Les corticoïdes dans le traitement de la grippe

Question de la revue

Nous avons examiné les données probantes concernant l'effet d'une corticothérapie additionnelle (« d'appoint ») chez des individus atteints d'une infection grippale.

Contexte

Quand on a la grippe, on a le plus souvent de la fièvre, des maux de tête et on tousse, avant de guérir sans aucun traitement spécifique. Un petit pourcentage de patients développe cependant une forme de grippe particulièrement sévère, nécessitant une hospitalisation en soins intensifs.

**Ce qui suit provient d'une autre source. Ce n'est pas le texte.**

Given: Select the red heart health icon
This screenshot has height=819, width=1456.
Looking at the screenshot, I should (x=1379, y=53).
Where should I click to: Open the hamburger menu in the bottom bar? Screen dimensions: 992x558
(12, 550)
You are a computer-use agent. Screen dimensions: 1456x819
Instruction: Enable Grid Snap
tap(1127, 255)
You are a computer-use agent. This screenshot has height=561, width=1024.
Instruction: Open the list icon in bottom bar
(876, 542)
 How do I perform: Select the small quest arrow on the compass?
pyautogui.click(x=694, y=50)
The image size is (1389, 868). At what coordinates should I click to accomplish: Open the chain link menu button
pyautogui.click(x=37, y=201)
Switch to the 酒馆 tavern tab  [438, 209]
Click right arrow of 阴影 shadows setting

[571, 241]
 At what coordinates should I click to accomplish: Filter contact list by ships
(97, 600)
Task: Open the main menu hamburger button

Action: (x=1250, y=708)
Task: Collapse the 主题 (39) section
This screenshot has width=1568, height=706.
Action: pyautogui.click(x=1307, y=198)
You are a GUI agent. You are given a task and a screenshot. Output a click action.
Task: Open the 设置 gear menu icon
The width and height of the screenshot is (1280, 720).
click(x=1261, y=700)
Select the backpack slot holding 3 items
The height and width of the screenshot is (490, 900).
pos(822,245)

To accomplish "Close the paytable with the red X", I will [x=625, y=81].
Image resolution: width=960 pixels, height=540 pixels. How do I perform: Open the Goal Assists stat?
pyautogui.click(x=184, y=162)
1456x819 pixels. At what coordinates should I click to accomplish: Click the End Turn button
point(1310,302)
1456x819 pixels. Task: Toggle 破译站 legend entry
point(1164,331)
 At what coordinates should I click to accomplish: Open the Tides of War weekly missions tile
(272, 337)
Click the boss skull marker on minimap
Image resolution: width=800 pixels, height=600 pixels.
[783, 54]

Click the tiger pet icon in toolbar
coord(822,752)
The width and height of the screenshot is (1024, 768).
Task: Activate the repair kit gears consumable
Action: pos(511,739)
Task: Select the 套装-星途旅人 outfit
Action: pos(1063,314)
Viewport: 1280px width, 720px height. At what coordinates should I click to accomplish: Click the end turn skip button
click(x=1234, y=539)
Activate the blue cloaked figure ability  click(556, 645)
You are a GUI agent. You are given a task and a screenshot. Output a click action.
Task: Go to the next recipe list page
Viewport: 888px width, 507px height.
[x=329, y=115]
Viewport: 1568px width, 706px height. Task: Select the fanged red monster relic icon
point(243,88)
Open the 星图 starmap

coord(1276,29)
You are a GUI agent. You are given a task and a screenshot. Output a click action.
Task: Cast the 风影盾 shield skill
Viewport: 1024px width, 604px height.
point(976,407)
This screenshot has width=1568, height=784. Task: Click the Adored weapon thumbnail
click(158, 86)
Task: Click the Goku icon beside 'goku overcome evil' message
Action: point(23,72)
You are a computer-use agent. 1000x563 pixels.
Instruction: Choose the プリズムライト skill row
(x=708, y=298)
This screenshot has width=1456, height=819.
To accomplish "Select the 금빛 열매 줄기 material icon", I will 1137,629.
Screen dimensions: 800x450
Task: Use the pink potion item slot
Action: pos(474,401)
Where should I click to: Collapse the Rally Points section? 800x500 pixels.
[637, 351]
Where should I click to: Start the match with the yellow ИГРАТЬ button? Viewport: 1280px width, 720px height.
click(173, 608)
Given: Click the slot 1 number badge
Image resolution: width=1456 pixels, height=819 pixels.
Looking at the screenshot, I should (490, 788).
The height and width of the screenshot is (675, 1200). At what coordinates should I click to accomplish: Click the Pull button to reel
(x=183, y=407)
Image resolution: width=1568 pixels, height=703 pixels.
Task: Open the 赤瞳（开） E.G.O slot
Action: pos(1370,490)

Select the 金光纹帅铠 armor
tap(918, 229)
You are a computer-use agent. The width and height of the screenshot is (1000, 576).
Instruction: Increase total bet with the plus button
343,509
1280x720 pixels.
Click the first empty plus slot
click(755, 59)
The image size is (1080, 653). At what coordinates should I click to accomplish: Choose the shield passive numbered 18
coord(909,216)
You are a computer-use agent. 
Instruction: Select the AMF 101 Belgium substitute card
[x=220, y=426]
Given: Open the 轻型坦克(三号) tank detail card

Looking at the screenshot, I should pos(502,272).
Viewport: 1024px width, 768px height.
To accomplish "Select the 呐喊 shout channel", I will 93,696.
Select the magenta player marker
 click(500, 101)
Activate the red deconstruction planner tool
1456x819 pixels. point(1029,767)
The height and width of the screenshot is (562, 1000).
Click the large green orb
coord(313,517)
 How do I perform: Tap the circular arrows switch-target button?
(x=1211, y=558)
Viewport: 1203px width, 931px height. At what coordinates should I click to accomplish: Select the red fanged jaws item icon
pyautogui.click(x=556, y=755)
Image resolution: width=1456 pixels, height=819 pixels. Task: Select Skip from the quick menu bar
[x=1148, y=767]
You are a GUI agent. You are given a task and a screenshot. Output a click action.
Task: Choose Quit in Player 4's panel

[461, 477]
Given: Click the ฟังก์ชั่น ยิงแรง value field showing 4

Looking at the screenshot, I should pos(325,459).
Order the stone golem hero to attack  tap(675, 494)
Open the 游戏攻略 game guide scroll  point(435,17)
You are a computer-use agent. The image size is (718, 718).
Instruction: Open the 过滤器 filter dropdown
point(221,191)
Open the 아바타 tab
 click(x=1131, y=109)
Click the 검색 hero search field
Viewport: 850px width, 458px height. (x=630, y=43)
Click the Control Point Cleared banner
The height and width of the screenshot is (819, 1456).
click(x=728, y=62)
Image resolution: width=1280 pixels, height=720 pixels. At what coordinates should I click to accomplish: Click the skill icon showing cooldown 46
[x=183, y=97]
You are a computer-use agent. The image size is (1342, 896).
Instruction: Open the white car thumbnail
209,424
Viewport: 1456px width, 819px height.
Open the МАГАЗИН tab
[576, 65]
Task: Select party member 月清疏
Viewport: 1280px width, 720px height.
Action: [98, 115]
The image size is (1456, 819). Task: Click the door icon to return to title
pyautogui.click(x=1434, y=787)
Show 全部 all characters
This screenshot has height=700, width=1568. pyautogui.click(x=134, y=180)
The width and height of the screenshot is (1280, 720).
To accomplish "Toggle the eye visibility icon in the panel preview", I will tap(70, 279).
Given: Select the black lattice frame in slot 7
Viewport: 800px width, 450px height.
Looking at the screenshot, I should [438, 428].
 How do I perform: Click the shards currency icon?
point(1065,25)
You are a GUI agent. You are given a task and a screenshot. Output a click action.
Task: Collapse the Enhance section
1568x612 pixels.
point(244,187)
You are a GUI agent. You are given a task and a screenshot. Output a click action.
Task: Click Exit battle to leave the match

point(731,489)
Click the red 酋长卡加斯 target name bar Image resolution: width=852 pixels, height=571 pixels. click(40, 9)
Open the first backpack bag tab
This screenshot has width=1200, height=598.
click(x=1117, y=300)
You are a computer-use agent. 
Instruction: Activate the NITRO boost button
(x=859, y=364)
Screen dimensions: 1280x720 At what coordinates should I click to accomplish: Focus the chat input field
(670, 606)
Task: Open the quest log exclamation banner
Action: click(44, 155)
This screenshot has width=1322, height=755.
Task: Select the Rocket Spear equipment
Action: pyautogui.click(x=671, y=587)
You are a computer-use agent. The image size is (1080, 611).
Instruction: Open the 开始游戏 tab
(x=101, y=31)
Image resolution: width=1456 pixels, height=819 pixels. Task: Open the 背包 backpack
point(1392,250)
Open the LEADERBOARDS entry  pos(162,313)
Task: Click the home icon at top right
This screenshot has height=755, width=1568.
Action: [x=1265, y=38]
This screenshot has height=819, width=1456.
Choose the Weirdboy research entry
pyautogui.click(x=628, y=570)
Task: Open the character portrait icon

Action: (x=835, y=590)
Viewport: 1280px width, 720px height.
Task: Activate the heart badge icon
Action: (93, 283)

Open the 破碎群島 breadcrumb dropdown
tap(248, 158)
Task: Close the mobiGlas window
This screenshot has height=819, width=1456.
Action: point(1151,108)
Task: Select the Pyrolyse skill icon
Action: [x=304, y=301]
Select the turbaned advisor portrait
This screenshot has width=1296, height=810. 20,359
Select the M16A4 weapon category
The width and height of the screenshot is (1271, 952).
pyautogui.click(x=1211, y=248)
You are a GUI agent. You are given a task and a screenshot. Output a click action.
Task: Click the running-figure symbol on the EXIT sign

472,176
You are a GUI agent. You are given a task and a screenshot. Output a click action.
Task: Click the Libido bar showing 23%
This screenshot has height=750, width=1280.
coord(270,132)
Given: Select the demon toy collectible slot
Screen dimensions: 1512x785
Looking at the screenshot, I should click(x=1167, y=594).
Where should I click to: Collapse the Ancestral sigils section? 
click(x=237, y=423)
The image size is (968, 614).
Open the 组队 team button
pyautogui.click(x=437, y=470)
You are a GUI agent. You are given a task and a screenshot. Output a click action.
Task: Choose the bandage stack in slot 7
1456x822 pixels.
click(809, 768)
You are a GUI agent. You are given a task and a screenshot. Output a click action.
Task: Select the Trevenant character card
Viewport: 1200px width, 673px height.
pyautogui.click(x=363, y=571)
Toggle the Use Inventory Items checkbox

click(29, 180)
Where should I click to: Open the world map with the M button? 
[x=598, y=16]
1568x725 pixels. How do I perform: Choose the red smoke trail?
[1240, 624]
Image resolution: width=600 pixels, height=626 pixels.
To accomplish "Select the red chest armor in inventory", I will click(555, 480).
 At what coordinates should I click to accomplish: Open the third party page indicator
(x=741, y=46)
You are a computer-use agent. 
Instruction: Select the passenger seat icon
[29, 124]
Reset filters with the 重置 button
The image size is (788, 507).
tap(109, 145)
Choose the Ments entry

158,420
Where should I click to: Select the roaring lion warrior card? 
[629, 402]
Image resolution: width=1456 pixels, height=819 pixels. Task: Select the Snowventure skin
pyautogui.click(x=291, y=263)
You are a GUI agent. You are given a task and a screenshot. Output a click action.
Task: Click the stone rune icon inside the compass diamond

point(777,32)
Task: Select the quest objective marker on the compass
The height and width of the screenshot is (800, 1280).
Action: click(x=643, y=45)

Des corticoïdes sont souvent prescrits à ces patients dans le cadre de leur traitement, bien que l'intérêt de la corticothérapie dans cette situation soit sujet à controverse.

Caractéristiques de l'étude

Nous avons cherché des études comparant la corticothérapie d'appoint à son absence chez des sujets atteints de la grippe. Les données probantes sont à jour à la date de juin 2015. Nous avons identifié un total de 19 études portant sur 3459 sujets ; aucune de ces études n'était un essai clinique. La majorité des études concernait des adultes hospitalisés avec une grippe pandémique en 2009 et 2010.

Principaux résultats

Nous n'avons pas trouvé d'essais cliniques pertinents sur ce sujet. Les preuves fournies par des études observationnelles étaient de très mauvaise qualité. Nous avons constaté que les patients atteints de la grippe ayant reçu un traitement d'appoint avec des corticoïdes pourraient présenter un risque de décès plus élevé que ceux qui n'avaient pas reçu de corticothérapie. Les infections nosocomiales étaient le principal « effet secondaire » lié à la corticothérapie rapporté dans les études incluses ; de fait, toutes les études ont rapporté un plus grand risque d'infection nosocomiale dans le groupe traité avec les corticoïdes. Il n'a cependant pas été possible d'établir avec certitude si les patients les plus gravement atteints par la grippe avaient été sélectionnés d'emblée pour recevoir une corticothérapie. Par conséquent, il n'est pas possible de déterminer si la corticothérapie d'appoint chez les patients atteints de la grippe est véritablement dangereuse ou non. Des essais cliniques d'une corticothérapie d'appoint dans le traitement de la grippe sont donc nécessaires pour éclaircir la situation. En attendant, l'utilisation de corticoïdes dans la grippe est laissée à l'appréciation clinique des médecins.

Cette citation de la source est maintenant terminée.